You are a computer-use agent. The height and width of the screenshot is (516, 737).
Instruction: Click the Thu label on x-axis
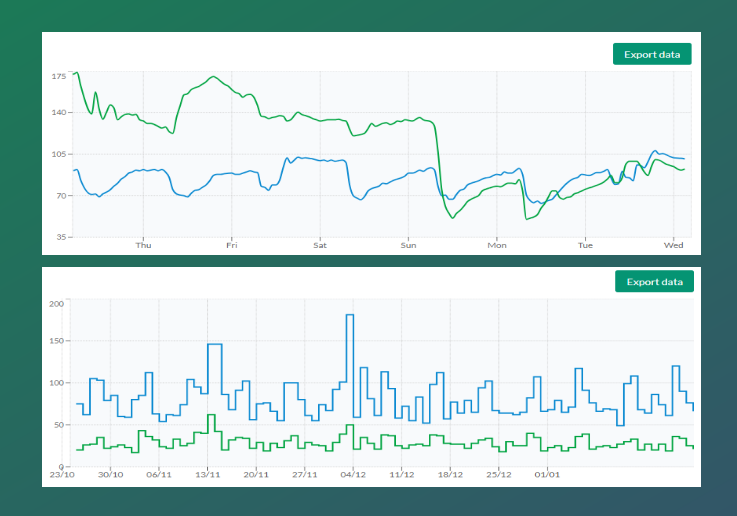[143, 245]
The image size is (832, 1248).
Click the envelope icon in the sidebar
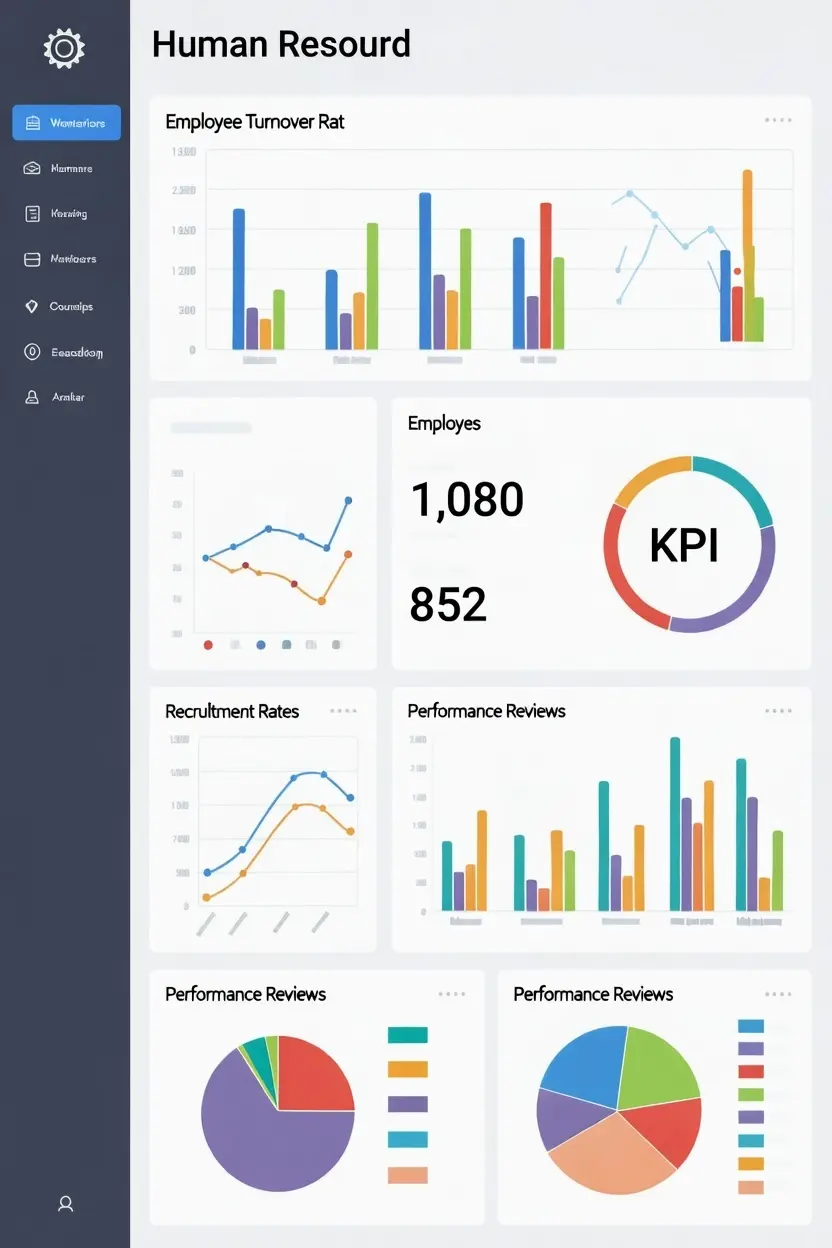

+ + + + +

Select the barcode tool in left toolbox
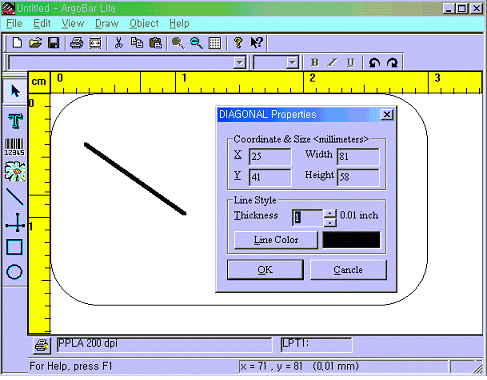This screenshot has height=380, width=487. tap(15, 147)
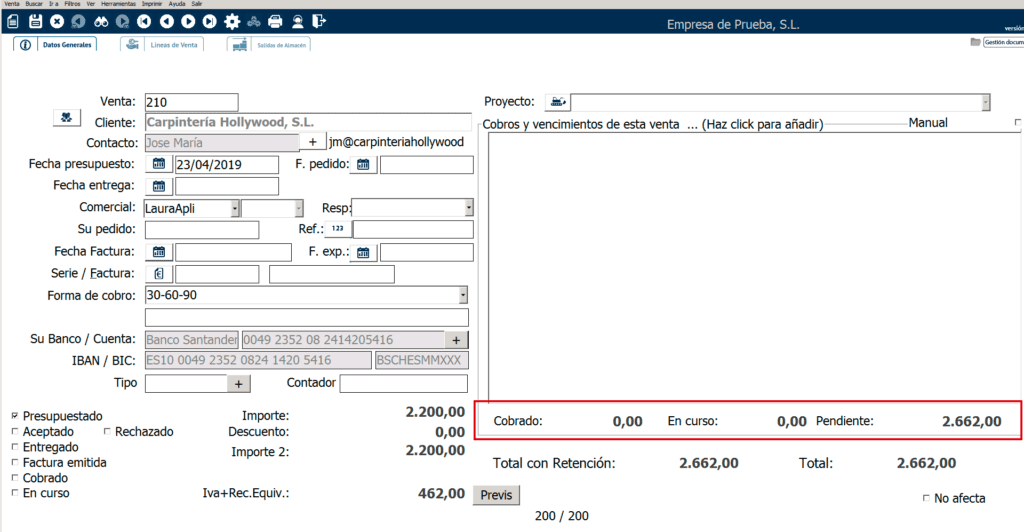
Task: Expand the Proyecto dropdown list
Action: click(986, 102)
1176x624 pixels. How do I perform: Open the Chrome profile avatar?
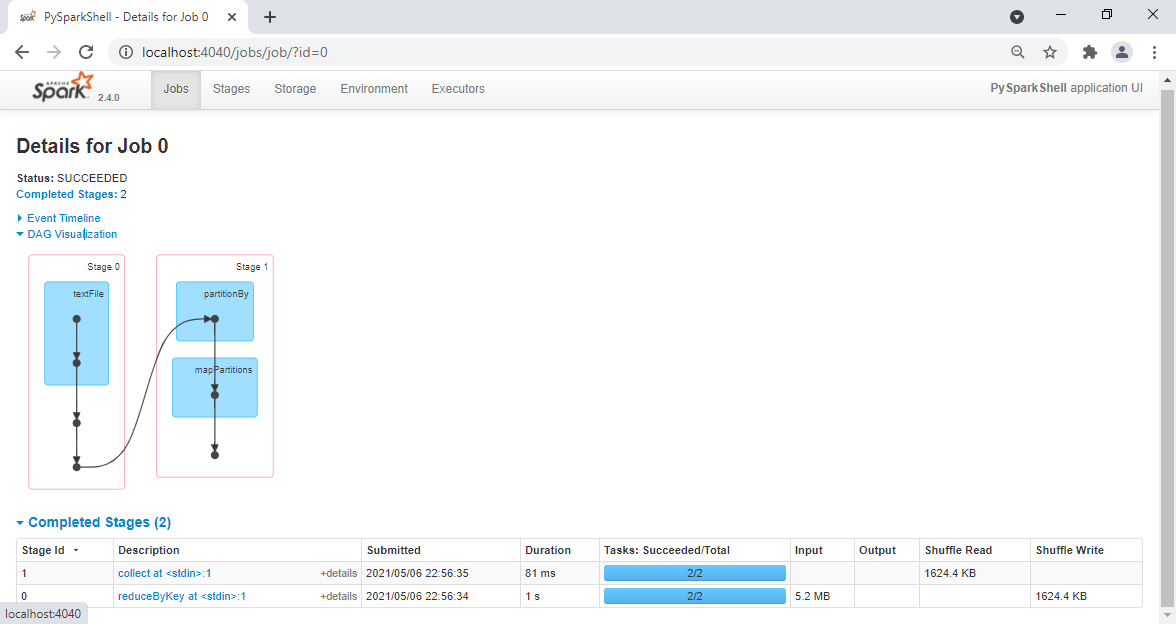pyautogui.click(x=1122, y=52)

+ + + + +

▸ What you need to do: Copy the lines from the one with "You are a computer-use" through the one with "Click the envelope icon in the sidebar", swapping "envelope icon" for "mail icon" and keeping everything else the same. Leave the pictures out.

▸ Complete response:
You are a computer-use agent. The height and width of the screenshot is (516, 737).
Instruction: Click the Thu label on x-axis
[143, 245]
The image size is (832, 1248).
Click the mail icon in the sidebar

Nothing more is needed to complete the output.